D'abord, elle devait être désenclavée. Et donc, la priorité a été mise, à juste titre par M. le Préfet, que je remercie et tous ses services, sur désenclaver et déblayer les routes. Et donc, ça a été le gros travail qui a été conduit. Maintenant, à Tsingoni, l'eau est arrivée. Elle a été d'ailleurs héliportée hier au niveau du stade. Et puis, ce matin, plusieurs palettes au niveau du collège. Et donc, dans chacune de ces communes, c'est ce qu'on va faire. Donc là, les choses changent et ça va s'accélérer par voie routière et, à chaque fois que c'est nécessaire, par hélicoptère. On va emmener, justement, ces palettes d'eau potable et cette nourriture. Elle va être distribuée par chaque maire.
Et ça, ce sera la responsabilité des maires, avec leurs services communaux d'action sociale, d'informer leur population, d'aller la chercher et de pouvoir distribuer. Mais les quantités vont beaucoup augmenter à partir de cet après-midi, demain, et encore plus après-demain. En parallèle, le port, l'aéroport, se rouvre. Et donc, là aussi, le réapprovisionnement se fait, en particulier depuis la Réunion, dans les commerces. Et on voit beaucoup de commerces qui sont en train de rouvrir. Ça, c'est la première chose qui va changer dans les prochaines heures et prochains jours à Tsingoni et ailleurs. La deuxième chose, je le disais, c'est l'eau du robinet. C'est insupportable.
J'ai vu beaucoup de mamans jeunes, vous étiez là, beaucoup de personnes âgées. Et donc, là, il y a eu un formidable travail qui a été fait ces derniers jours, en particulier ces dernières heures. Le raccordement est fait partout. Simplement, on a, par le manque d'électricité, pas assez encore d'eau. On est à peu près à la moitié du potentiel. Mais on va permettre à tout le monde de pouvoir rouvrir. Simplement, on va le faire en bon ordre. Donc, attendez qu'on diffuse l'information. On le fera entre ce soir et demain matin. Ce sera coordonné par notre préfet.

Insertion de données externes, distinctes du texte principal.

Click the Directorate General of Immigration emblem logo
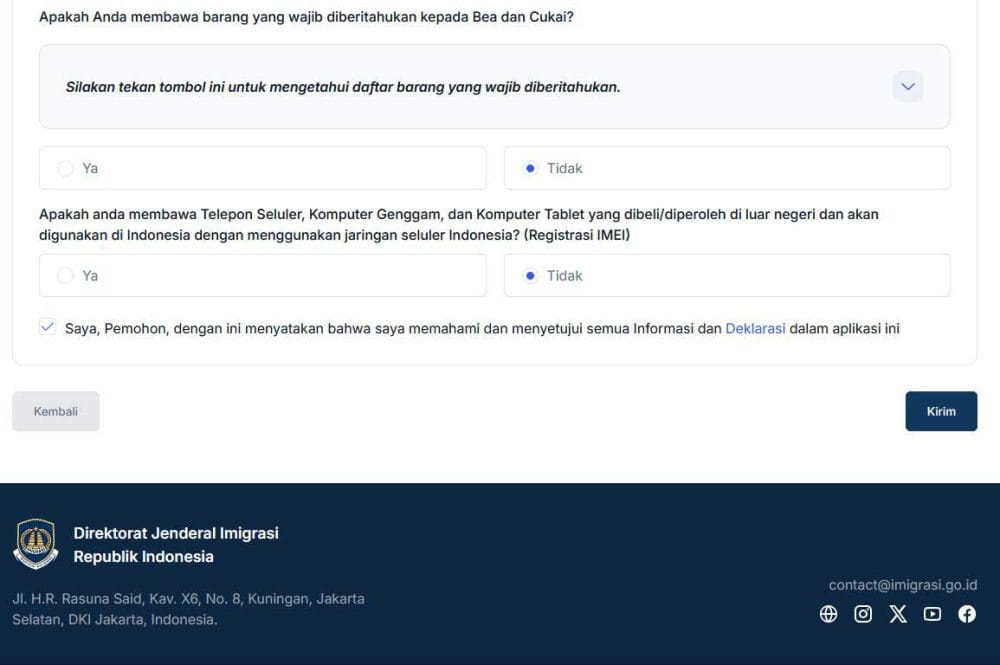The width and height of the screenshot is (1000, 665). click(x=36, y=544)
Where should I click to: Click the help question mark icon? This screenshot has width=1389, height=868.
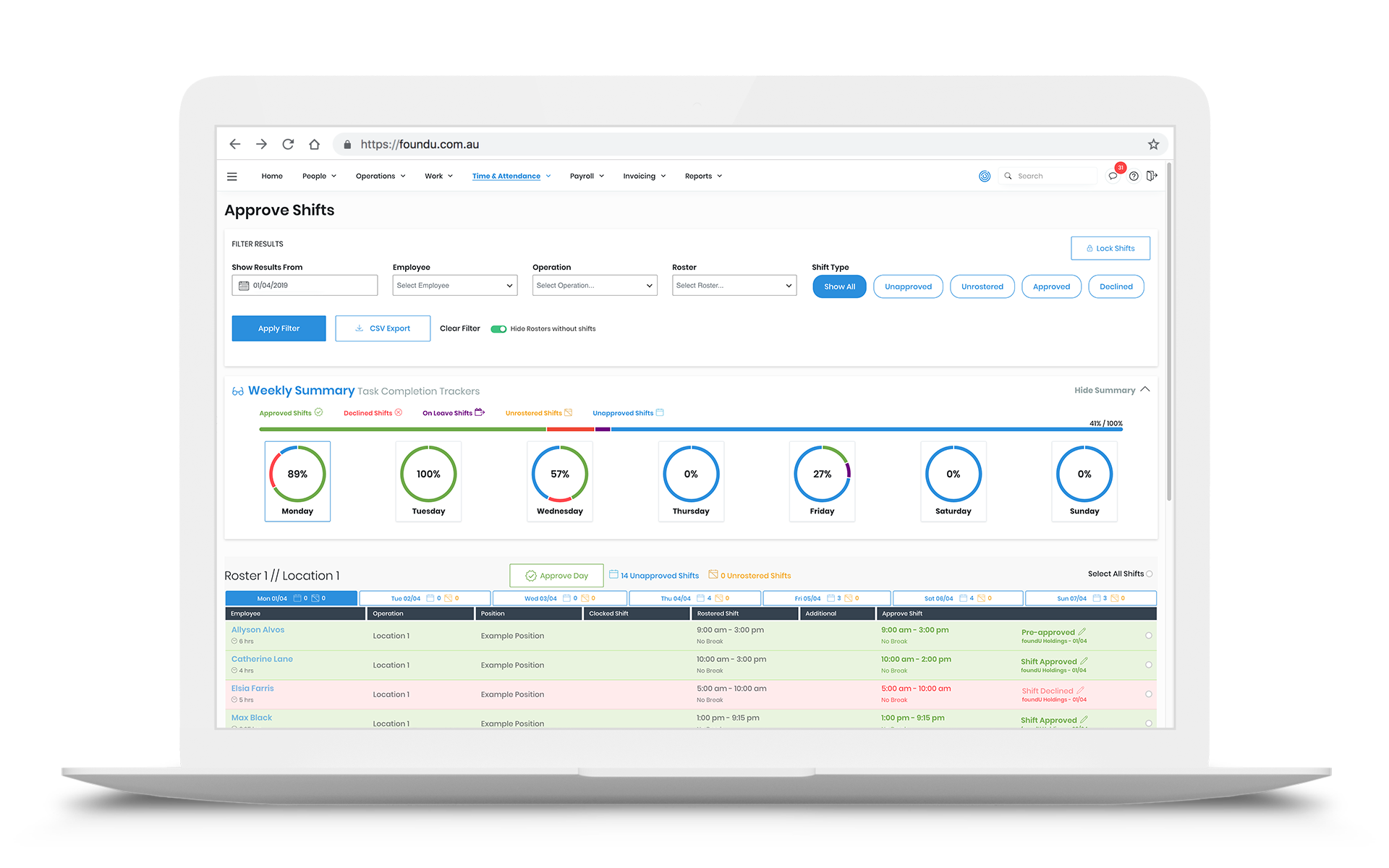click(x=1134, y=176)
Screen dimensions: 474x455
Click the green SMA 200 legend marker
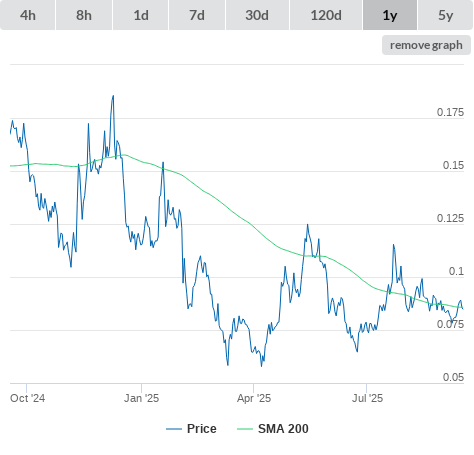(x=245, y=429)
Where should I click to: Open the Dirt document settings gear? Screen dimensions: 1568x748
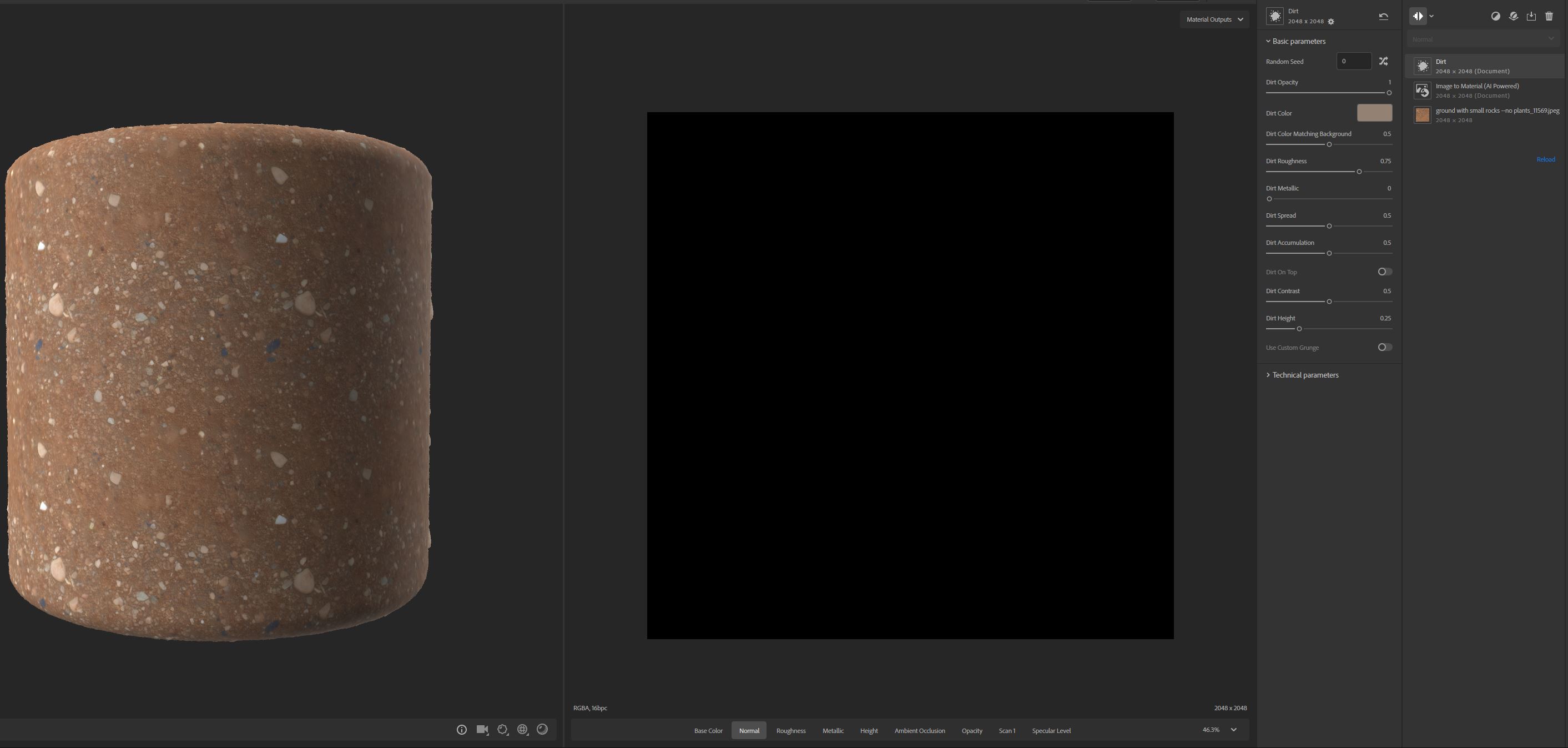pyautogui.click(x=1330, y=21)
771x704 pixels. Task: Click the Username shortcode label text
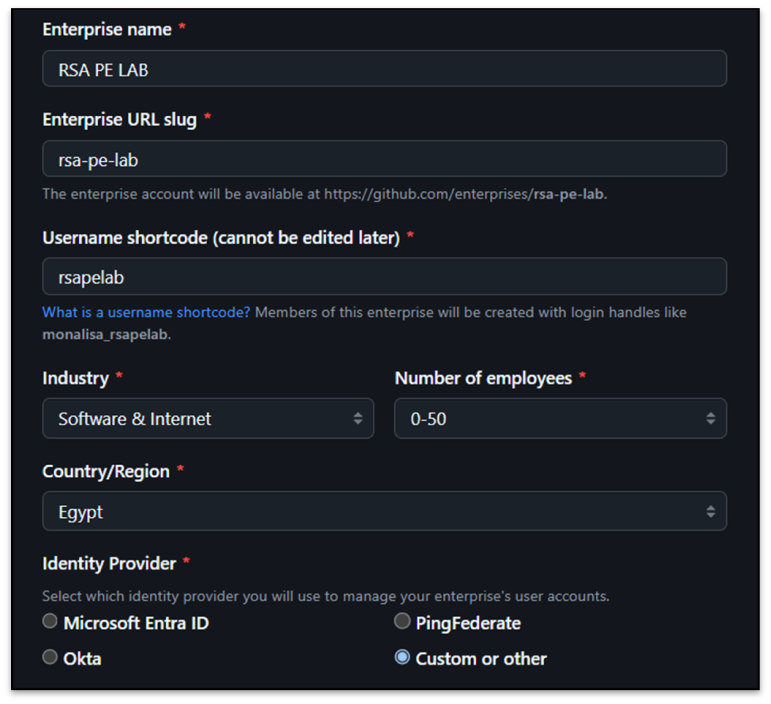[x=221, y=237]
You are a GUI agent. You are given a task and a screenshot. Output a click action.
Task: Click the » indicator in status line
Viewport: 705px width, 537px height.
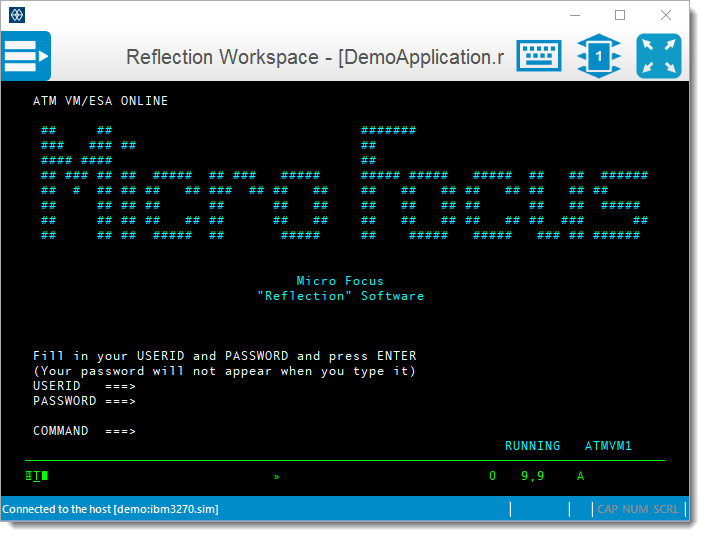(x=277, y=477)
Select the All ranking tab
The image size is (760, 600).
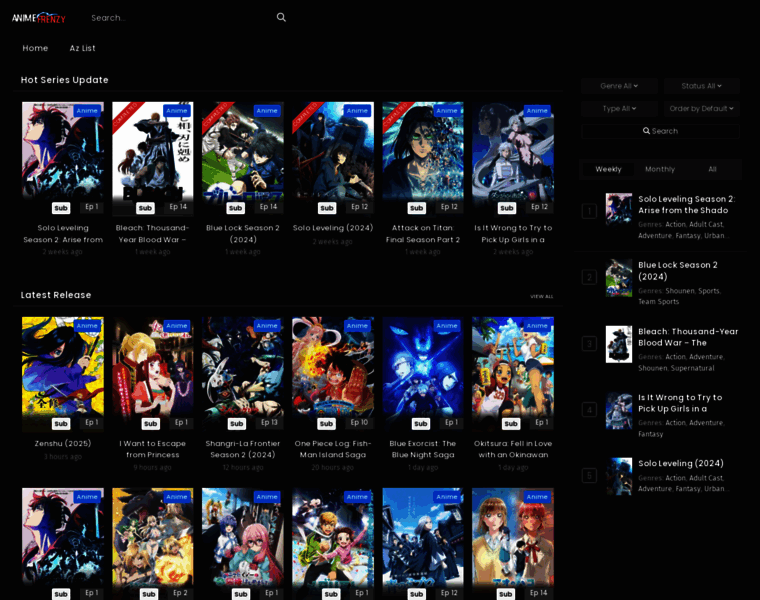(x=712, y=169)
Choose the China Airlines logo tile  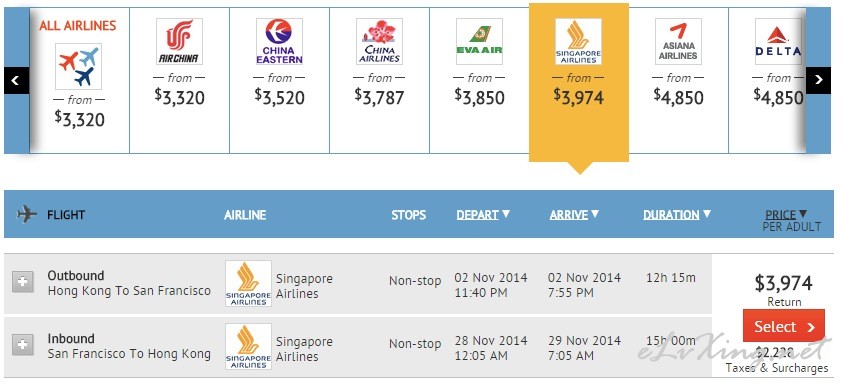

Mais que chacun puisse savoir entre quelle heure et quelle heure, dans quelle commune, il a accès à de l'eau pour pouvoir, justement, il a de l'eau du robinet. Et puis, ce qui va changer aussi dans les prochains jours, c'est les réseaux. Et donc, on va essayer de déployer, à partir de la semaine prochaine, des connexions satellitaires, déjà pour chaque maire et autour des mairies. Et puis, progressivement, des zones relais pour que les gens, au moins plusieurs fois pendant la journée, puissent aller reprendre du réseau, rassurer leur famille, pouvoir échanger. Donc, voilà, c'est étape par étape.
Mais je veux vous dire ici que les heures qui viennent et les jours qui viennent vont nous permettre de beaucoup retrouver du terrain, nous relever ensemble, grâce à l'effort de tous.
Les Mahorais qui ont tout perdu dans cette catastrophe sont nombreux. Le problème à Mayotte, c'est que seul 10% de la population locale est assurée. Vous avez annoncé un fonds d'indemnisation pour les autres. On connaît le montant et les délais ?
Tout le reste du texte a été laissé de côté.